Max Anstie firmly carved his name into British motocross folklore on October 1, 2017 when he won both races at the MXoN held at Matterley Basin. We caught up with Max to re-live that day as we travel to Matterley for the British round of the 2018 FIM Motocross World Championship.
Dirt Bike Rider: Max, rewinding to the best day of your life and one of the greatest days in British motocross, what happened that day to make everything click?
Max Anstie: It’s so tough in this world championship, you can do all the training and all the work, but you get to the weekend and things just don’t go to plan, but that day things just went my way.
It had been building, I’d had a few podiums and at my last podium in France I felt like I actually had a bit more to give but I really wanted to get on the podium. I was either gonna crash or I was getting a safe podium, I felt good and wanted to go a little bit more but thought ‘no’ I don’t want to crash.
At Matterley I went down in the second moto, I was behind Febvre and I knew Herlings was right behind and I thought ‘right, that’s it, I’m putting everything in, I don’t care if I crash I’m going for it!’ and I just went as hard and as fast as I could.
It’s so tough to have everything go right, and it was amazing to do it there in front of everyone, my family, the crowd, it was amazing. I watched the nations there in 2006 on the hill where Bubba got passed by Everts, stood up going round the outside, and I was stood right there. I remember thinking on that day I’ll never be as good as these guys, and then I’ve gone and won that race. I just felt like I was in the zone but it just felt like work.
Afterwards I was happy and felt accomplished, everything went perfectly apart from falling off, but it’s so hard to do.
DBR: The atmosphere was incredible that day, despite the grotty weather. I could tell where you were on track just by the air horns following you. Do you hear all that noise and support on the bike?
MA: Definitely! I remember going over the quad where you’re in the air for ages and looking around thinking this is cool, but I had to focus on hitting the ruts and flowing in the turns. When I fell off I’d just heard the announcer say something like ‘all eyes are on Anstie’ and then the next turn I’m on the ground.
The rest of the time I had to use all my mental training to focus on the job. I remember Billy McKenzie getting the holeshot in ’06 and when I got it I was thinking I’m like Billy! It was so cool that I got to do that at my home nations.

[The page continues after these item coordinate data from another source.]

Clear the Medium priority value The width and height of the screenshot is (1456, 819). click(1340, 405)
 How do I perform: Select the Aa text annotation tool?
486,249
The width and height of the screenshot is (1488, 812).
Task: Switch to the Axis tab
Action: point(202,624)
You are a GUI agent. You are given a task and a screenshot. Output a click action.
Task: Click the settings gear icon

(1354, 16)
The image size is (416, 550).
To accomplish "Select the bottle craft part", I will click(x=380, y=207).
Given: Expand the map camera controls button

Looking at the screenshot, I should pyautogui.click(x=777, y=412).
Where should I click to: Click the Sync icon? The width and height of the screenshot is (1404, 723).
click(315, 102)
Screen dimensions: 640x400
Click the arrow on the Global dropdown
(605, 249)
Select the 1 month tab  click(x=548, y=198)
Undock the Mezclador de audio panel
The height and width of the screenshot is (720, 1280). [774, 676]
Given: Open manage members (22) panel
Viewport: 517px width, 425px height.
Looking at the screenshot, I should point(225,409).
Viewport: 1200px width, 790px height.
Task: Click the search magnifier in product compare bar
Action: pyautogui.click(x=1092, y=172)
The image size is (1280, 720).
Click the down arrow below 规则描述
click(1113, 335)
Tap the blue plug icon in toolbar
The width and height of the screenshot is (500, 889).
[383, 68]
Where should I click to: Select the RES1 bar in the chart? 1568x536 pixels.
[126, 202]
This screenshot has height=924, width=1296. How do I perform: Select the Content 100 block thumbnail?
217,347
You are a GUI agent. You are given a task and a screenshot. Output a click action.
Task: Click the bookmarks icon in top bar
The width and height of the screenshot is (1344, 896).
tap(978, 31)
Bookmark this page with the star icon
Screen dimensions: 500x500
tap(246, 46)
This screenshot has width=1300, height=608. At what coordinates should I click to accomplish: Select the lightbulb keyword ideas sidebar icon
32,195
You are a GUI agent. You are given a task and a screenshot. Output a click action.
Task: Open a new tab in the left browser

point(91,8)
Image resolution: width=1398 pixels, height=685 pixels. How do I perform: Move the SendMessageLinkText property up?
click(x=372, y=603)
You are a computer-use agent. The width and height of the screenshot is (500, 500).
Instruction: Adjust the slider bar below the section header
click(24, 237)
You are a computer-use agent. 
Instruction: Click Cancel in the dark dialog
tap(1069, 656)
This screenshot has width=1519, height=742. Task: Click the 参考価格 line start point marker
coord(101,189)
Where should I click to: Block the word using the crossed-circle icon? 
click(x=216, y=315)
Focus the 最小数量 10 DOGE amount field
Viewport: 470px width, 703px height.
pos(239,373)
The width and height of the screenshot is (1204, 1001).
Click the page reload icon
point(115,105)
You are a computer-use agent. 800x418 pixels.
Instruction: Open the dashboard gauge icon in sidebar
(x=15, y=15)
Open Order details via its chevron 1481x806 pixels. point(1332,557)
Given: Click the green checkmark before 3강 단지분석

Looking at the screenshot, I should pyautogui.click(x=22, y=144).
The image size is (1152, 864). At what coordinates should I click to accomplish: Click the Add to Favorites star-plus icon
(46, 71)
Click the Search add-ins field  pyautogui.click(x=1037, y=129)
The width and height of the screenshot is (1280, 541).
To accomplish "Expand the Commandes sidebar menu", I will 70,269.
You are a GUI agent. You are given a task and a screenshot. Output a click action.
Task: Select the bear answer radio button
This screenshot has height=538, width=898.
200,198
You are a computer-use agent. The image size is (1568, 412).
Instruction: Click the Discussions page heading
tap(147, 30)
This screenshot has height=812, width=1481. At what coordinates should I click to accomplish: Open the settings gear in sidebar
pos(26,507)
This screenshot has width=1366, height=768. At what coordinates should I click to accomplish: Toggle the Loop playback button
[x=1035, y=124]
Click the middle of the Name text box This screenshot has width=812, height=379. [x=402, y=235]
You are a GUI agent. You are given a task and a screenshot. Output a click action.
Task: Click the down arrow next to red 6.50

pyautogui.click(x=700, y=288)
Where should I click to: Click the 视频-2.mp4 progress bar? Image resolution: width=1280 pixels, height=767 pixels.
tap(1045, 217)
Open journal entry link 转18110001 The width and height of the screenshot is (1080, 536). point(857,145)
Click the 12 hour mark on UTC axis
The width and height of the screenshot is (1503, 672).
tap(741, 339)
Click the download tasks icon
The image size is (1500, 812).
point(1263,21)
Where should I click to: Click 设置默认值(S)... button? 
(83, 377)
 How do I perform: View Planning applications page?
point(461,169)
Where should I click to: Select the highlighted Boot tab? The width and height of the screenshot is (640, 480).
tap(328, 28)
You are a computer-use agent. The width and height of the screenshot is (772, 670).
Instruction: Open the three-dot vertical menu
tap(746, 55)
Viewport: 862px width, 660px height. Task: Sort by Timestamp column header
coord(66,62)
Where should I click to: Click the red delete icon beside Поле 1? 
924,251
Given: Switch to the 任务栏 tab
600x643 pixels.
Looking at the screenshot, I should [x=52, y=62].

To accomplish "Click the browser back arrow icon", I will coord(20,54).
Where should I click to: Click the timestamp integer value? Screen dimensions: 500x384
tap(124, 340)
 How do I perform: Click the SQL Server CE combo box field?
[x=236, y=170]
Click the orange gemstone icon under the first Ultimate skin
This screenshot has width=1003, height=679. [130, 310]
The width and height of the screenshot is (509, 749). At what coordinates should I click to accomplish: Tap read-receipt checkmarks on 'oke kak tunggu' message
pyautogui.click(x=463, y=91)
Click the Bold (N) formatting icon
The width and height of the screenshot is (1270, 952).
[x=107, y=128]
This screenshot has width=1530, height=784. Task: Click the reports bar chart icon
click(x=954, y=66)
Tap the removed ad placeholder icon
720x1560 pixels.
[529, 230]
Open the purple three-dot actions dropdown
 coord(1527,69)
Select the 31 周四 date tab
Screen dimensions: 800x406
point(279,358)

DBR: One thing I love about you is that you really enjoy the moment when you’re on the podium, even talking about it now you’re smiling. That day you were jumping about and really celebrating with the crowd, what did that feel like to be up there with thousands of fans in front of you?
MA: It felt like…’YEAH! I just did that!’ It was something you dream about, I’ve dreamt it a million times before. I want to win GPs, I want to win championships, that’s what we do it for. It just felt like everything I’ve been through, everything we’ve done is worth it. I know its only one race but it’s great.
The nations is something you only get one shot at, and to do it at home with all those fans there was something special.
DBR: We’re going back there this week, and people talk about it being a home track for you because you were born in the area but does that give you an advantage?
MA: No, people talk about different tracks, but we ride a Lommel all the time but when we go there for the GP it’s completely different, it feels like a different place.
But I’m excited to be going back, going home and seeing everyone. I’m hoping I’m back on the recovery train (after the concussion in Red Sand). Hopefully by Matterley I can be back to where I belong, fully fit and my race craft back. I feel like it’s come at a good time to give me a boost. It’s going to be good going back but I need to focus on my work and get the job done, it’s easy to get carried away but I know it’ll be a great feeling being there.